EXTRACTED RECORDS
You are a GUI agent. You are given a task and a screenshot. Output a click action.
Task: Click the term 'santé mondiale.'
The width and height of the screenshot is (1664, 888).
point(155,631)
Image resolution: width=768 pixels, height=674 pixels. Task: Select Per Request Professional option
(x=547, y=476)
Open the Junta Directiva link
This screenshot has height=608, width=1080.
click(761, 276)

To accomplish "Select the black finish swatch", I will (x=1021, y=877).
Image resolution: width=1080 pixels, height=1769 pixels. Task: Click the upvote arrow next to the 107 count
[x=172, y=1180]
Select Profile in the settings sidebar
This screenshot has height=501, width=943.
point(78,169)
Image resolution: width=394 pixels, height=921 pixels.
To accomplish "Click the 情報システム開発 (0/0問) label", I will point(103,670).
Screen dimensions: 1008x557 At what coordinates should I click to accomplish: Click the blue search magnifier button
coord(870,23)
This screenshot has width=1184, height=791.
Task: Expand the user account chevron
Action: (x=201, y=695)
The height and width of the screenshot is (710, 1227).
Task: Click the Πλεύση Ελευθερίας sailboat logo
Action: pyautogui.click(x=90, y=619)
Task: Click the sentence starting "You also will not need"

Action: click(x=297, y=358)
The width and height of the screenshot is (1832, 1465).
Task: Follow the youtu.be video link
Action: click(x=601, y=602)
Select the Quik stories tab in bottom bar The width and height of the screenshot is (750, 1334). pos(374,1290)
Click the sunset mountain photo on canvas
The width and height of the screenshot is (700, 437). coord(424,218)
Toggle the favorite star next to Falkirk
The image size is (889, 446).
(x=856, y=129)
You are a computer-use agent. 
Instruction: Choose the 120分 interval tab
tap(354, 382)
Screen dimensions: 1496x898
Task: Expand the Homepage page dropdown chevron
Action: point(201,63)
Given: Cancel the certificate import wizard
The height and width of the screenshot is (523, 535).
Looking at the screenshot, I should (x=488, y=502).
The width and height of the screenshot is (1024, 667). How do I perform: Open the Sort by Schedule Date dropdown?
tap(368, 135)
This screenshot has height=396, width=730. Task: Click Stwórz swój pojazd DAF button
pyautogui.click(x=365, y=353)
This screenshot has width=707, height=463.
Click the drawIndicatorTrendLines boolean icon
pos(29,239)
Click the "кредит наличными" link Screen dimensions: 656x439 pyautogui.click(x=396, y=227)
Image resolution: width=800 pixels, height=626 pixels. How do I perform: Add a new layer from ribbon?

TO DO
Every line of the material that includes the word "agent" needs to be copied.

REPLY
You are a GUI agent. You are given a task and a screenshot. Output a click action.
You are a computer-use agent. 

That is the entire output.